Which way to use KL divergence in PyTorch is correct? And what if zero is in distribution?

I am trying to fit distribution p to distribution q with KL divergence.

import torch

p = torch.Tensor([0.1, 0.2, 0.7])
q = torch.Tensor([0.333, 0.334, 0.333])

So I calculate kl divergence by myself:

def kl_div(P, Q):
    return (P * (P / Q).log()).sum()

kl_div(p, q)

Result is tensor(0.2972)

Then I found that PyTorch has already implemented the torch.nn.functional.kl_div function.

I think input should be the network's output, and target is a constant.
So I treated p as the input and q as the target.

But result of

torch.nn.functional.kl_div(p.log(), q, reduction='sum')  # tensor(0.3245)

is different from mine.

And this one gets the same result as me.

torch.nn.functional.kl_div(q.log(), p, reduction='sum')   # tensor(0.2972)

So what went wrong?
Is there a problem with my understanding of kl divergence?
Or I filled in the wrong parameters of torch.nn.functional.kl_div?

And another question:

What if I have zero in the distribution?

Such as

p = torch.Tensor([0., 0.3, 0.7])
q = torch.Tensor([0.333, 0.334, 0.333])

I still need to calculate kl divergence in this situation.

Solution

KL Divergence is not symmetric. KL(P, Q) != KL(Q, P).

Pointwise KL Divergence is defined as y_{true} * log(y_{true}/y_{pred}).

Following this, your function:

def kl_div(P, Q):
    return (P * (P / Q).log()).sum()

Treats P as the true distribution. From your question, it sounds like you are treating P as the predicted distribution and Q as the true distribution, so you have things flipped relative to your function.

You may be confused because the mathematical notation KL(P||Q) defines P as a distribution of observations and Q as a "model" distribution, while the ML context uses P to denote the output of the model you are training and Q to denote ground truth observations from a dataset.

To your second question, KL Divergence is undefined when one of the values is zero. That is definitional to the metric.
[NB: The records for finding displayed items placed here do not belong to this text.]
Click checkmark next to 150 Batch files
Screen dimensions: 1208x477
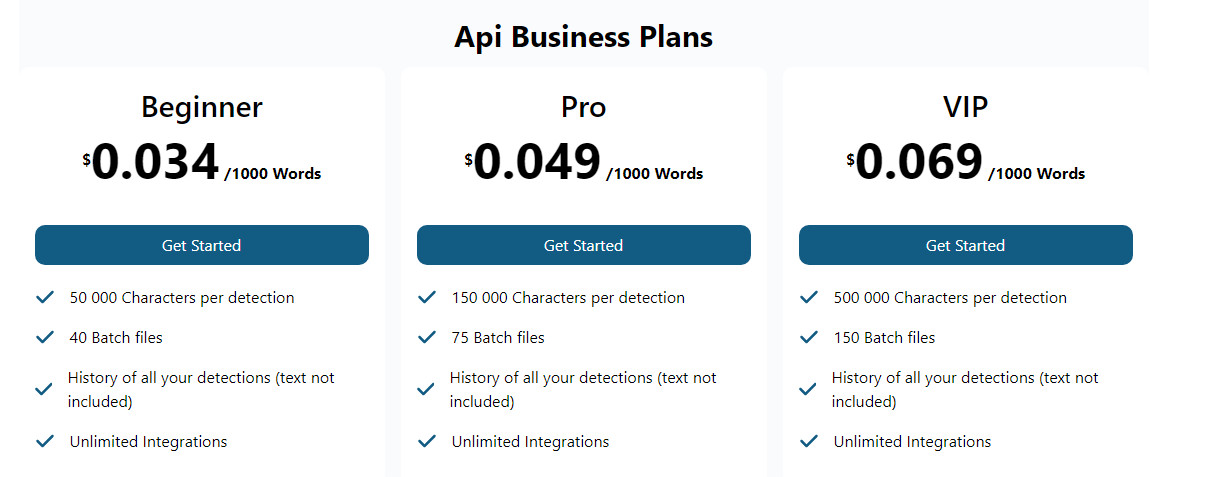coord(808,337)
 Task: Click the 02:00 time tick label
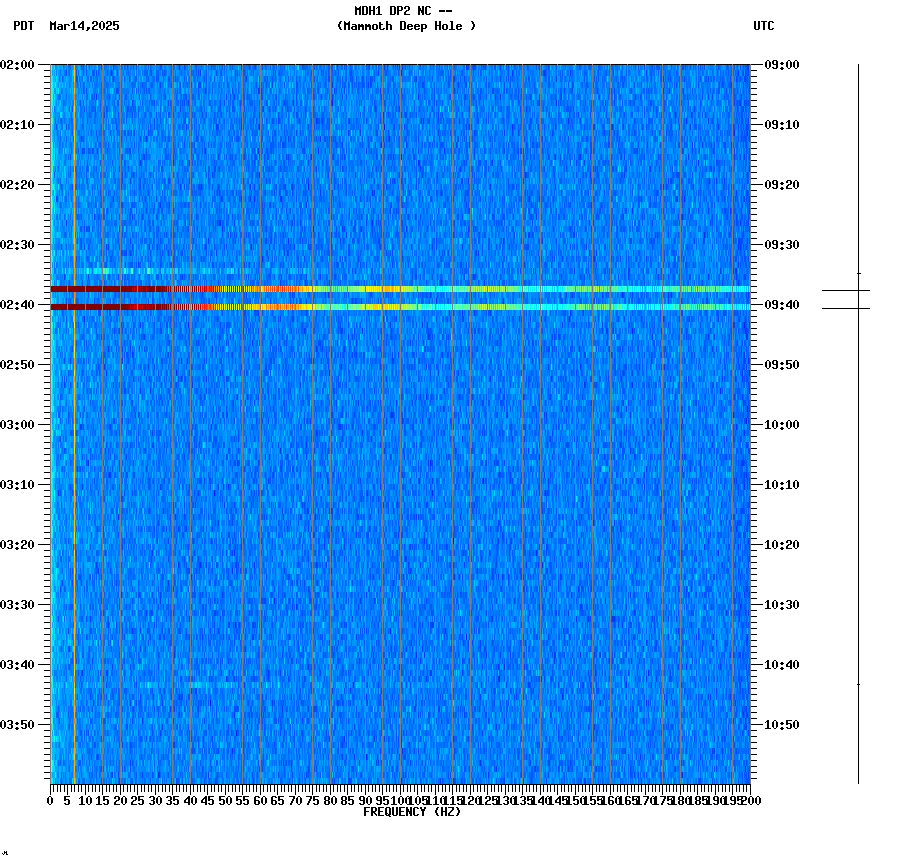point(19,65)
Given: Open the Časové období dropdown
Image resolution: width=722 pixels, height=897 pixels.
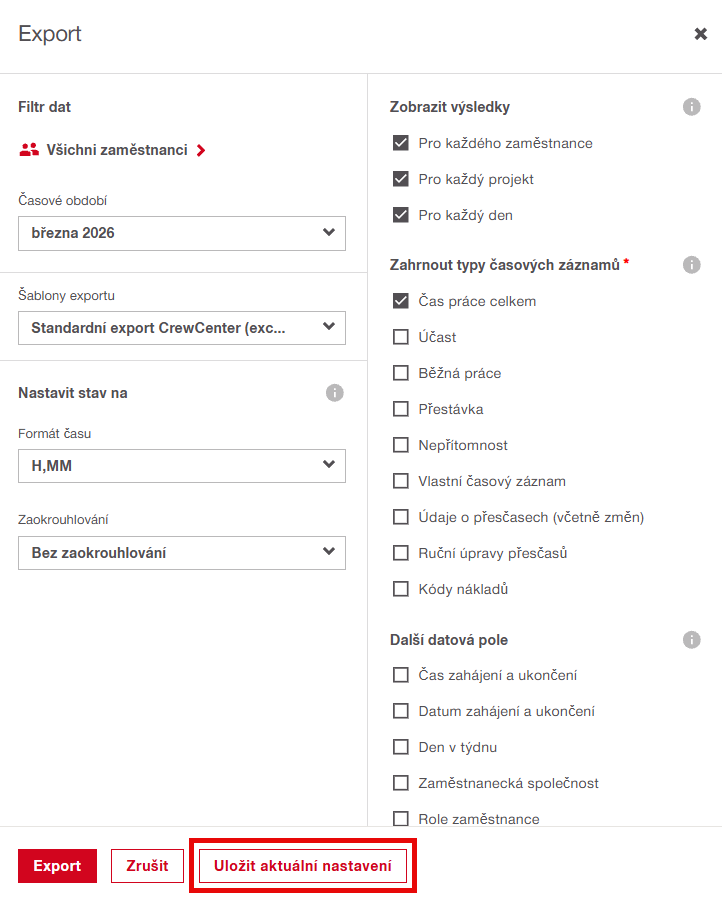Looking at the screenshot, I should (182, 233).
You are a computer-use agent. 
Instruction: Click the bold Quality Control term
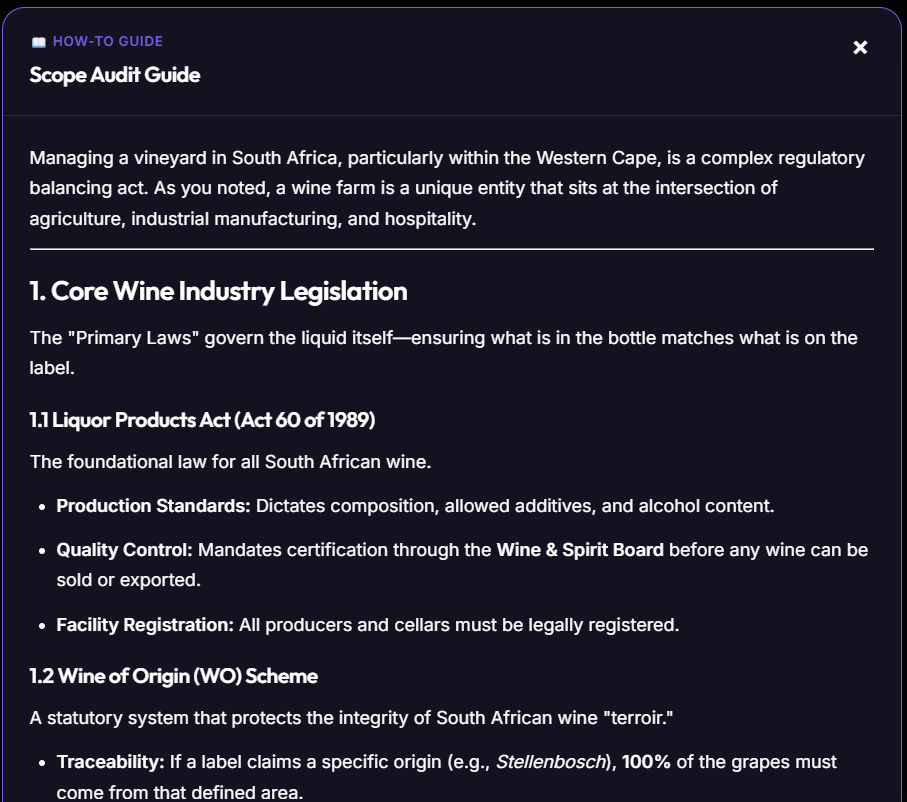click(x=124, y=550)
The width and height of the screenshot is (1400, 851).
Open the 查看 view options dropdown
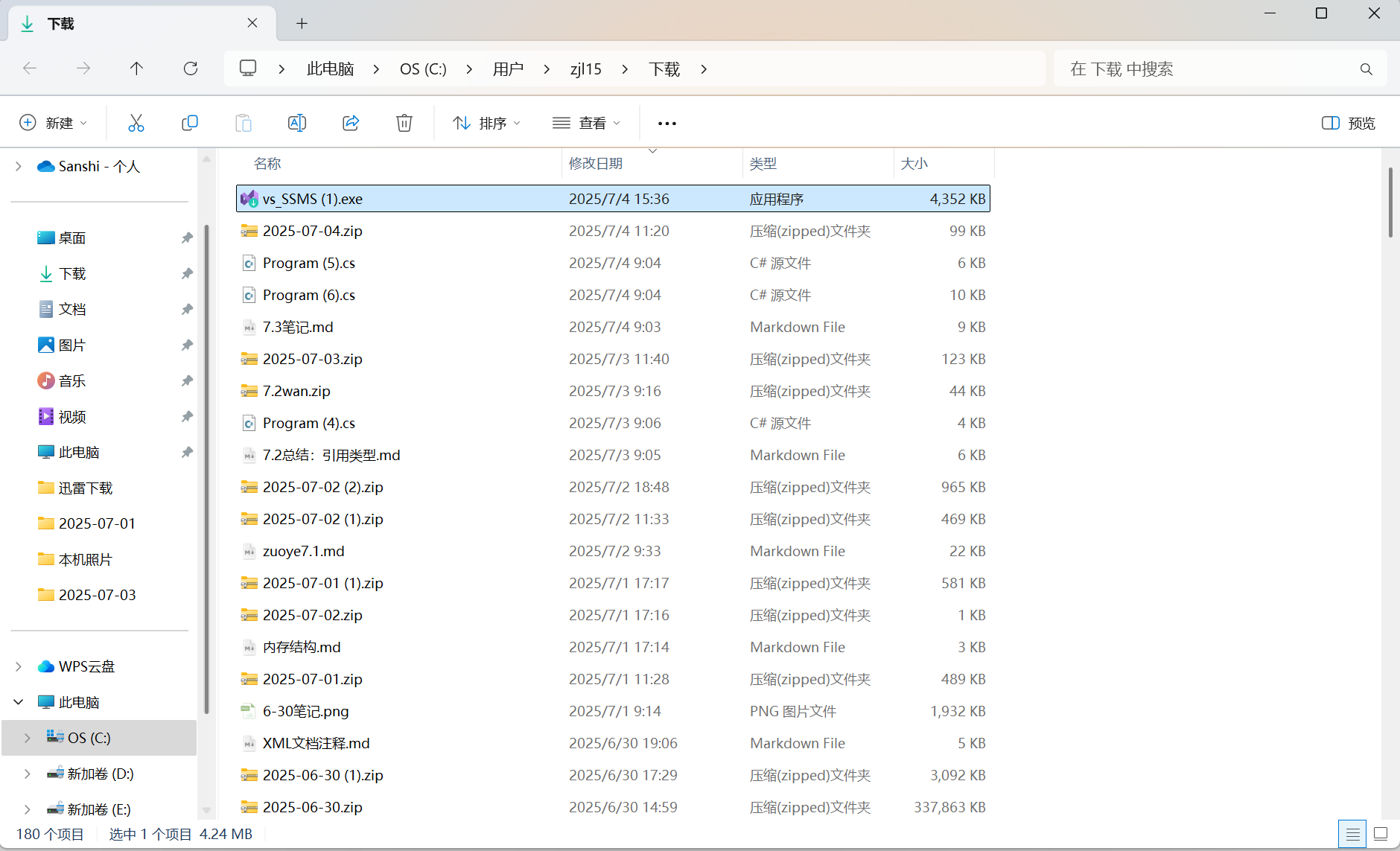pyautogui.click(x=587, y=122)
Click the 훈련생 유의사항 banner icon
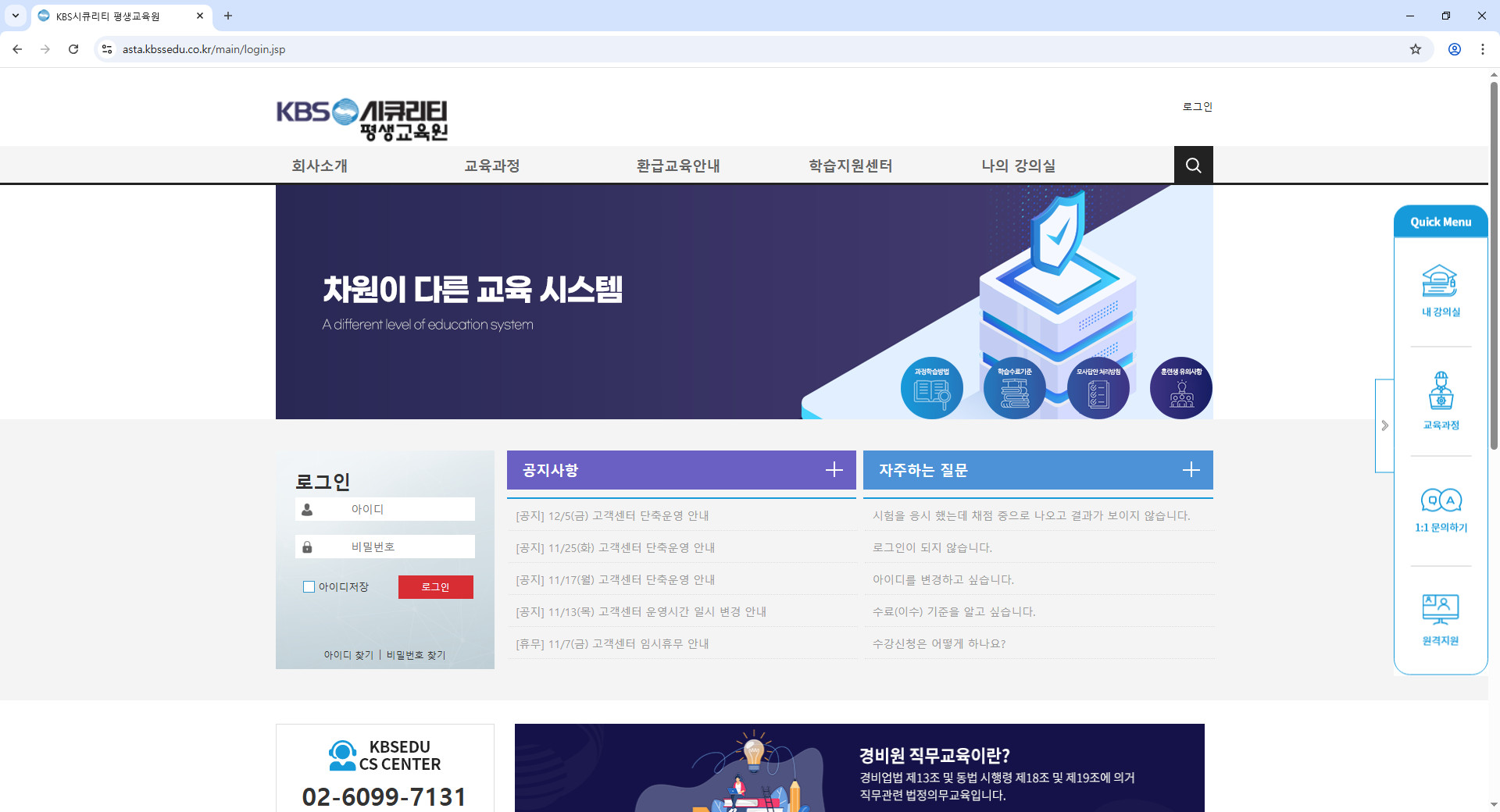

If P(i) = 0 and Q(i) > 0, this means P says event i is impossible while Q says it is possible - there is no measure on that discrepancy.

You can fudge it by adding a small eps to your values, ie torch.nn.functional.kl_div((p+1e-8).log(), q, reduction='sum'). However if 0 values come up often for your use case, you should consider a different metric.